## Prompt
Omit any pictures, and restate word for word only the lines from the one with "Image resolution: width=343" through the end of the data below.
+++ Data in this exercise +++
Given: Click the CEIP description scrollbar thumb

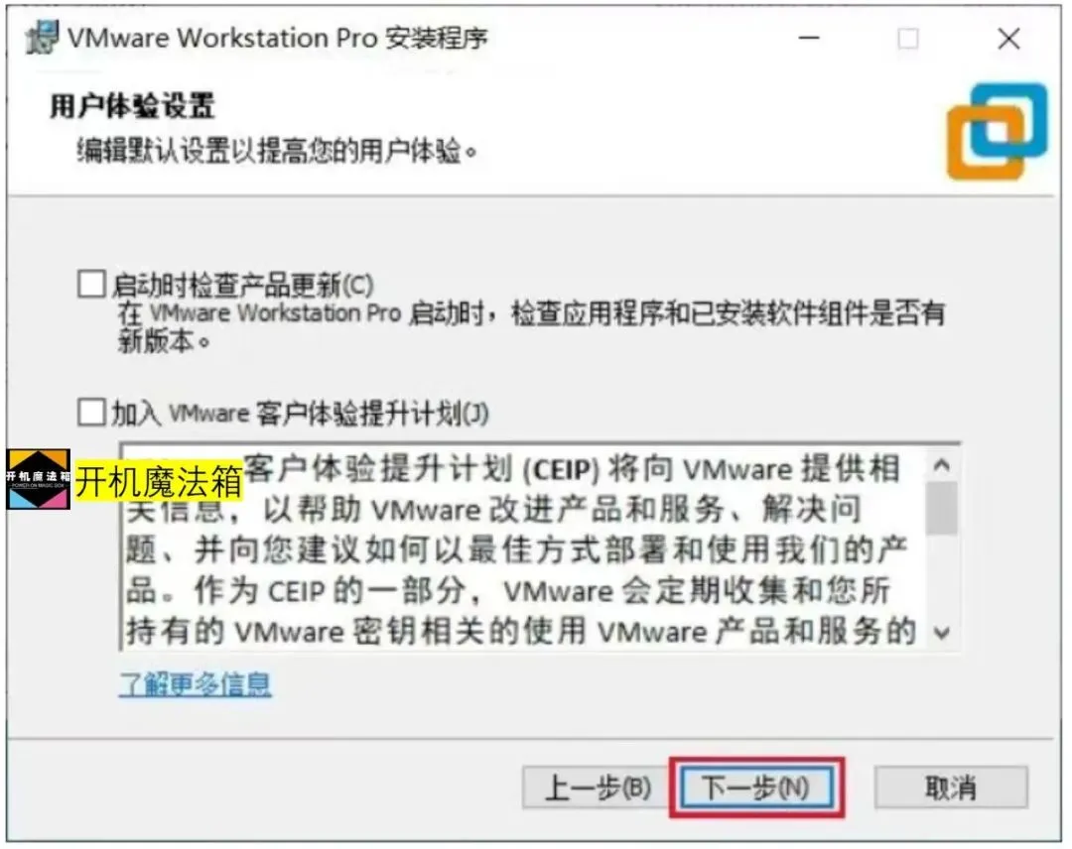Looking at the screenshot, I should [x=942, y=508].
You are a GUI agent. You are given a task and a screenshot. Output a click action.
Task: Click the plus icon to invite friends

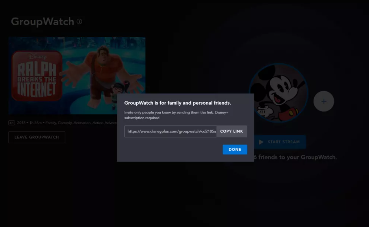tap(323, 101)
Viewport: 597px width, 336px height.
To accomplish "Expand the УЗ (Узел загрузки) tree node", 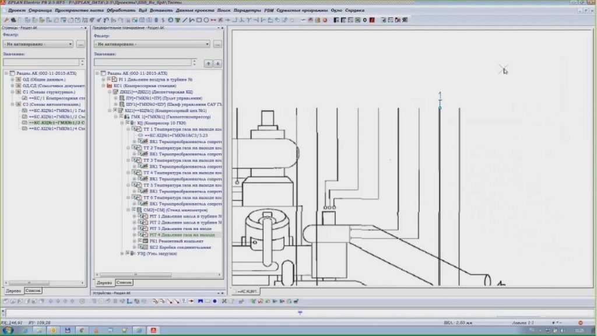I will tap(122, 253).
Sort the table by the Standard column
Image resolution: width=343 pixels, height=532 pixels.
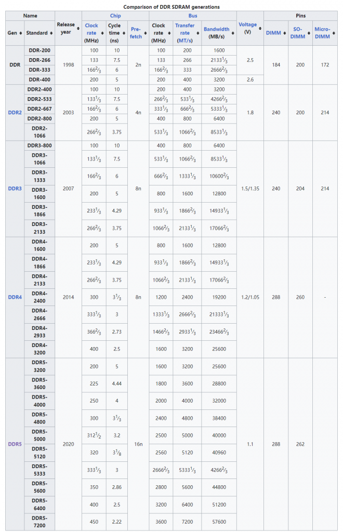coord(50,33)
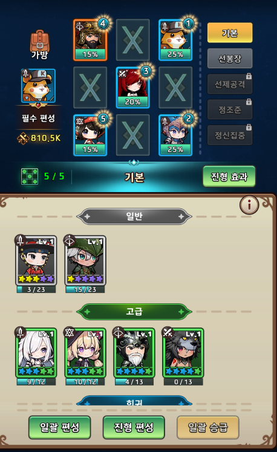Open the 가방 backpack icon

coord(39,45)
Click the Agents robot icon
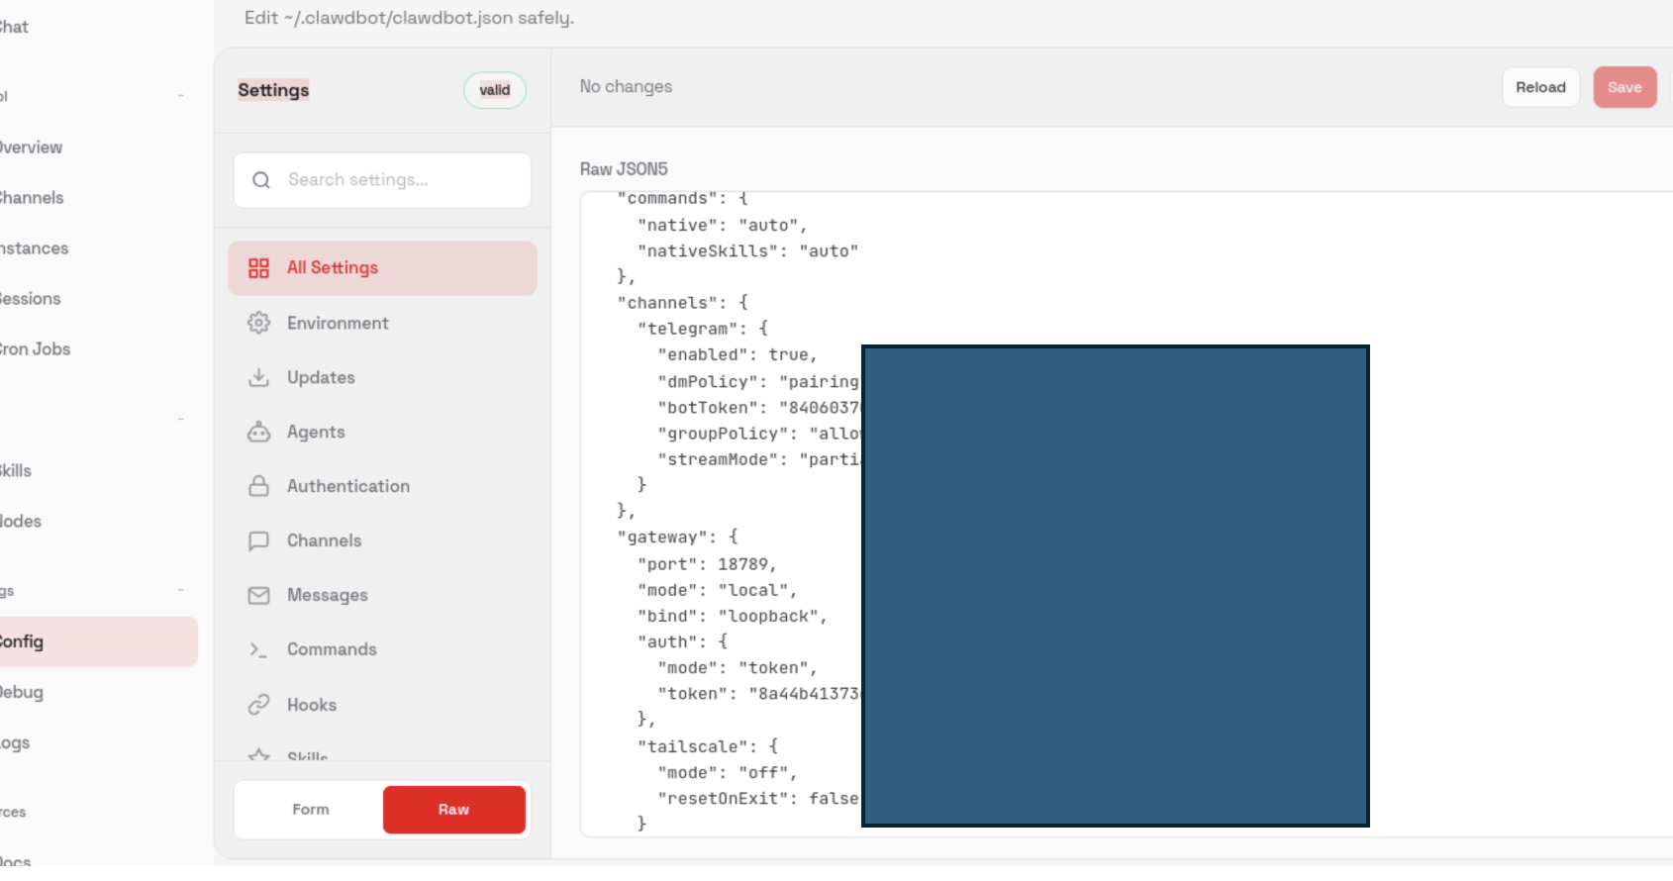1673x881 pixels. 258,432
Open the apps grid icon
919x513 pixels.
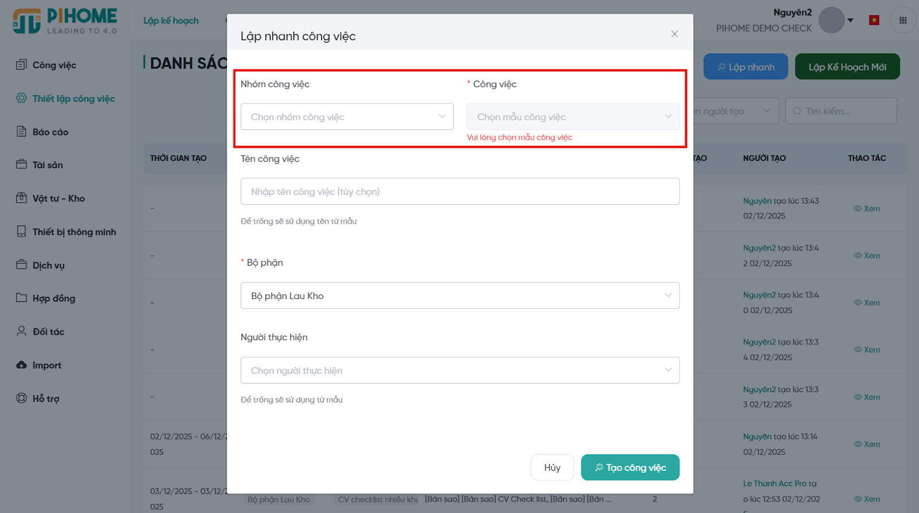[x=902, y=21]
+++
## Problem solution
Image resolution: width=343 pixels, height=532 pixels.
coord(50,33)
Open the 가방 backpack icon

coord(39,45)
Click the Agents robot icon
1673x881 pixels. 258,432
Open the apps grid icon
919x513 pixels.
[x=902, y=21]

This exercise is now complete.